- Born: February 27, 1924 Japan
- Died: June 27, 2008 (aged 84) Japan
- Occupation: Drummer
- Instruments: Drums, taiko
- Formerly of: Osuwa Daiko

= Daihachi Oguchi =

Daihachi Oguchi (小口 大八, Oguchi Daihachi) was a Japanese drummer best known for popularizing taiko.

Master Japanese drummer Daihachi Oguchi is credited with inventing kumi-daiko, the taiko ensemble, in 1951. After founding his own ensemble, Osuwa Daiko, he led the spread of modern Taiko throughout Japan and the U.S.

A former jazz drummer, Daihachi Oguchi took ancient rhythms, broke them down and created new arrangements and compositions to accommodate an ensemble of drummers. One day, he was asked to interpret an old sheet of taiko music for Suwa Shrine, which was found in an old warehouse. The sheet music was written in an old Japanese notation and he could not understand it at first. He found an old man who had performed the tune, and then he succeeded in interpreting it at last. However, as a jazz player, the rhythm pattern of the tune was too simple for him to play. He wondered why nobody played taiko together. A marvelous idea came across his mind and made him decide to break through the tradition. Inspired by a western drum set, he formed a group in which each player beats a different taiko; in short, he gave the group a function as a drum set. A high-pitched Shime-daiko established a basic rhythm like a snare drum does. A growling Nagado-daiko added accents like a bass drum. His intention was right to the point, and this epoch-making invention changed the taiko music forever.
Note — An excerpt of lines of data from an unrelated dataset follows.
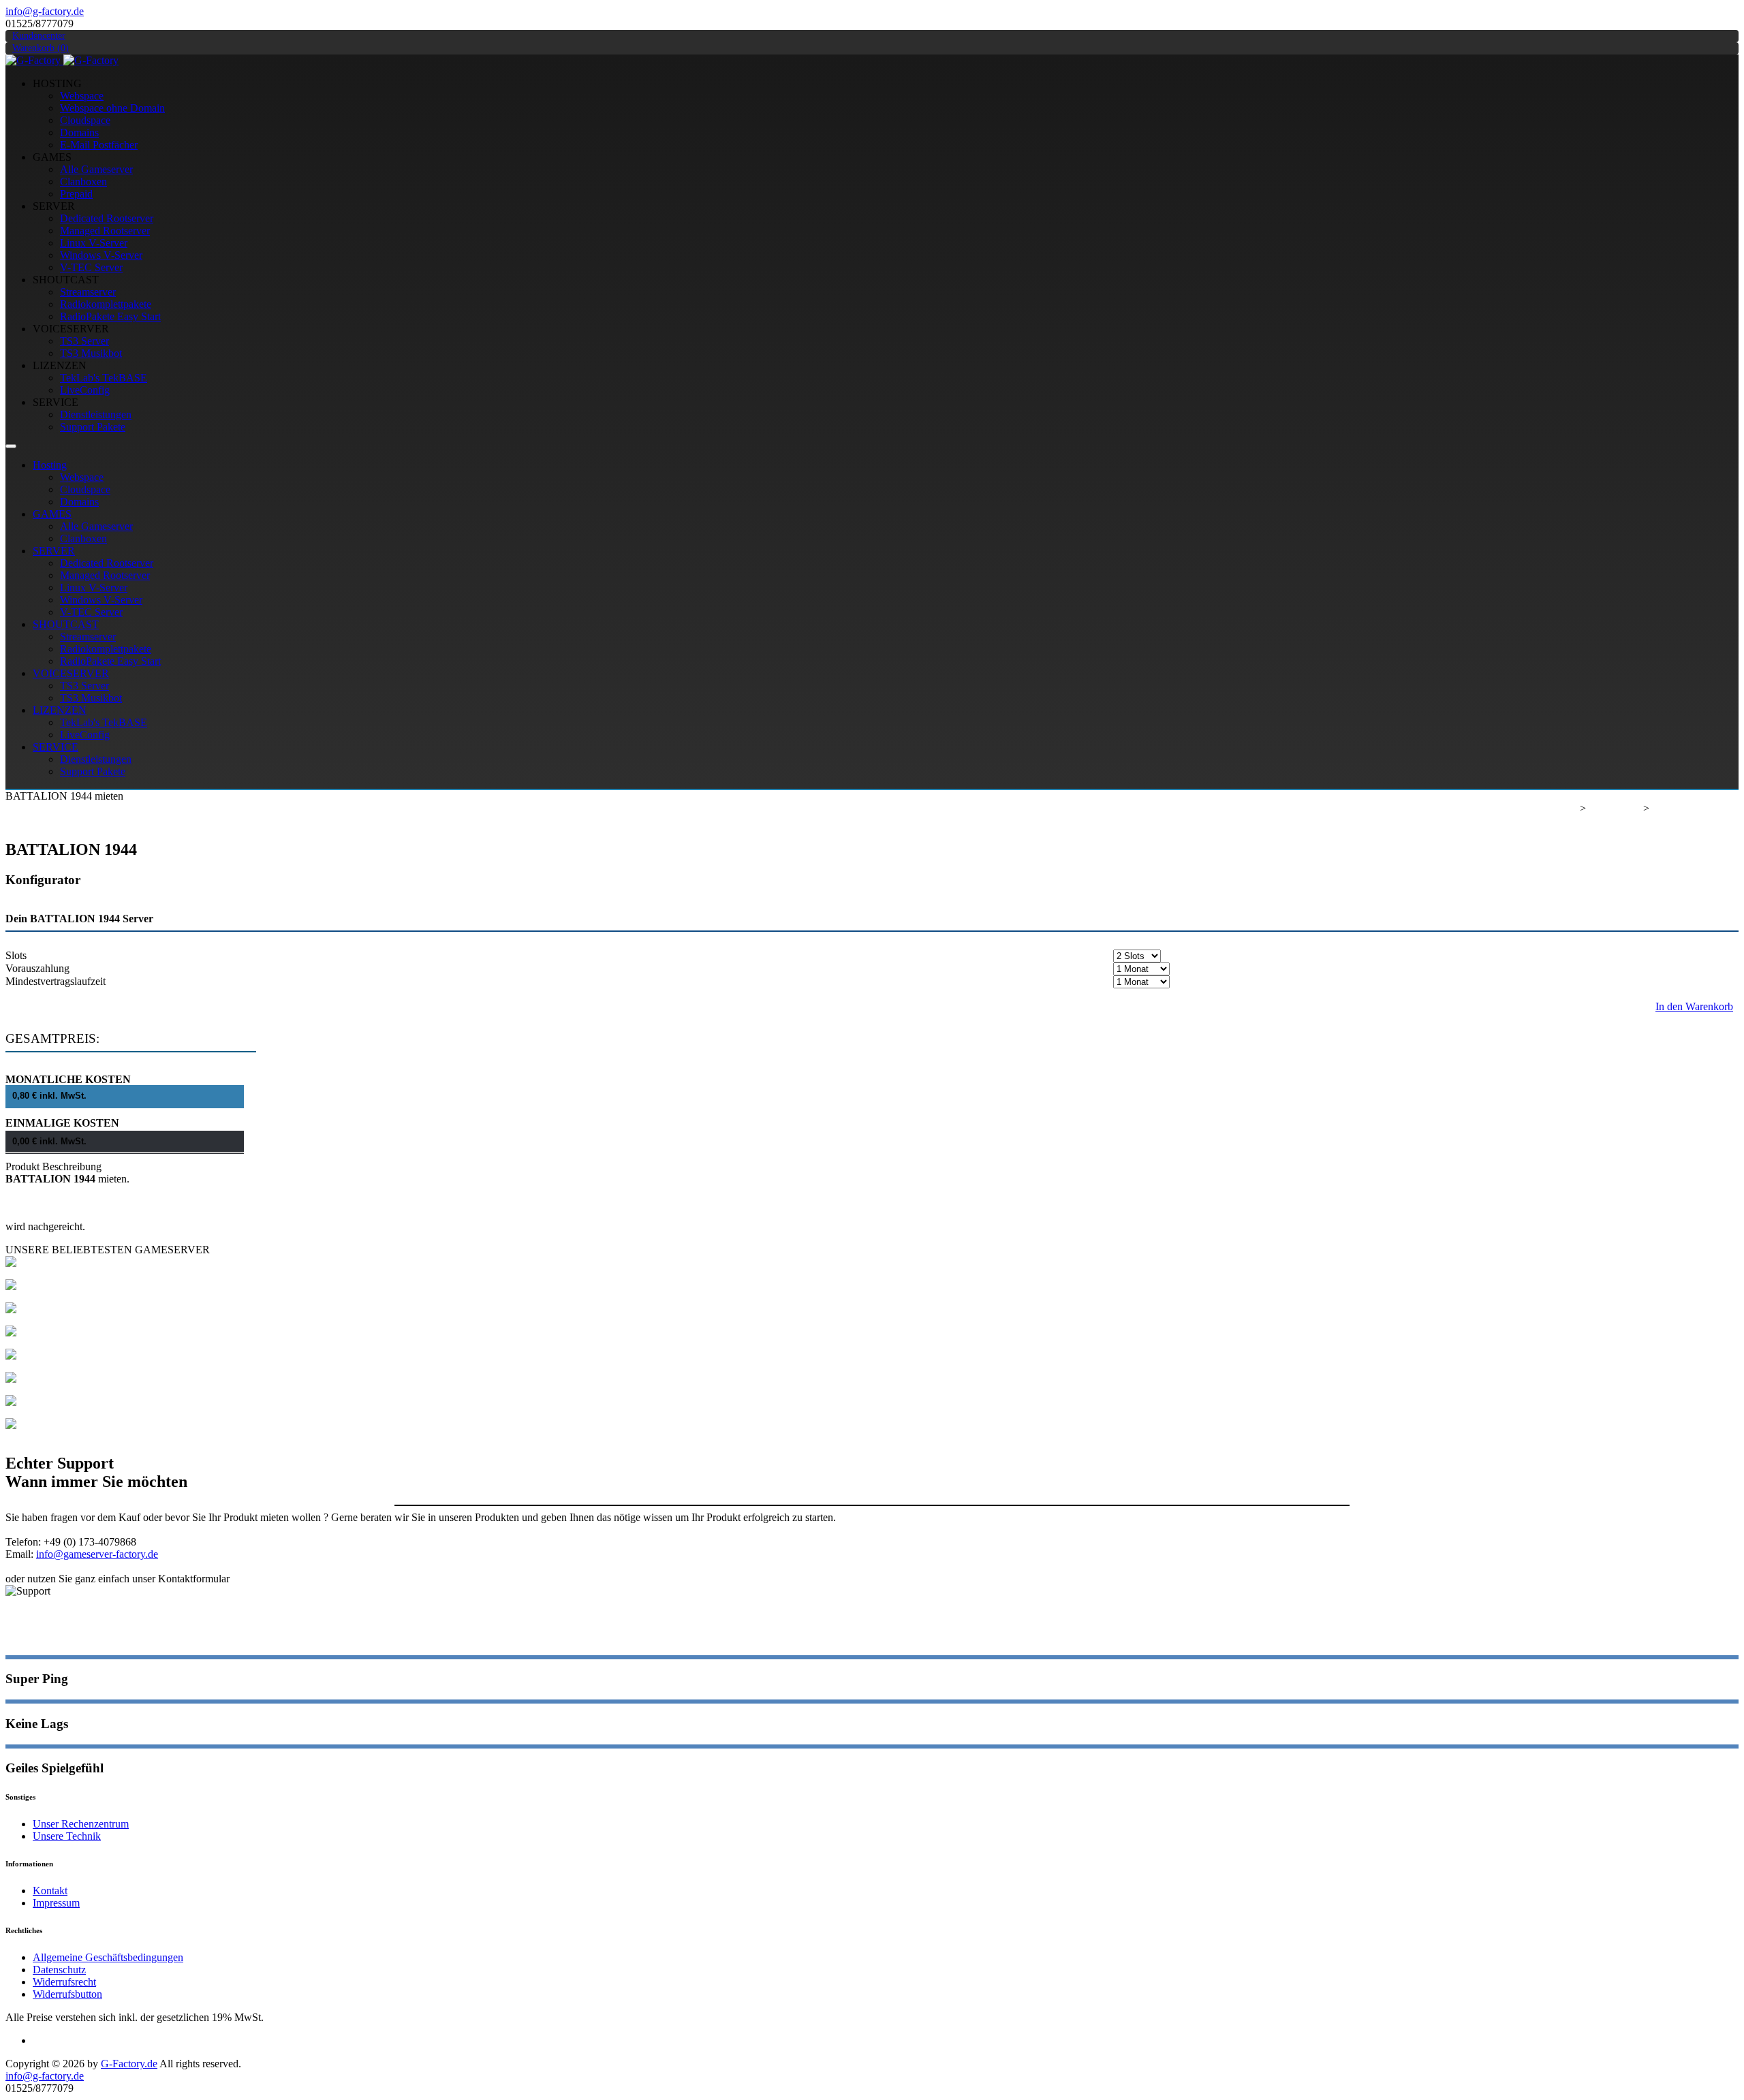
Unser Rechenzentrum (81, 1824)
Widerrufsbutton (67, 1994)
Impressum (56, 1903)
Oguchi helped turn the traditional form into a dramatic performance spectacle, elevating the traditional folk sounds of taiko to modern music played in concert halls, not just festivals and shrines. The period from 1970s to 1990s in Japan seemed to be the Renaissance of taiko music. The activities of Osuwa Daiko and other early kumi-daiko groups in 1960s, and the taiko performance at the Tokyo Olympics in 1964 ignited the phenomenal taiko boom for next decades.

Mr. Oguchi helped found top taiko groups, including San Francisco Taiko Dojo, which has performed in Hollywood movies and on international tours since forming 40 years ago. Oguchi also led and starred in the performance of drumming and dance at the closing ceremony of the 1998 Nagano Olympics.

"Your heart is a taiko. All people listen to a taiko rhythm dontsuku-dontsuku in their mother's womb," Daihachi Oguchi told The Associated Press at that time. "It's instinct to be drawn to taiko drumming." "In taiko, man becomes the sound. In taiko, you can hear the sound through your skin".

In 2008, Daihachi Oguchi died at age 84 after being hit by a motorist while crossing the street. Oguchi had been scheduled to perform with Kodo, the world-renowned Taiko performance group.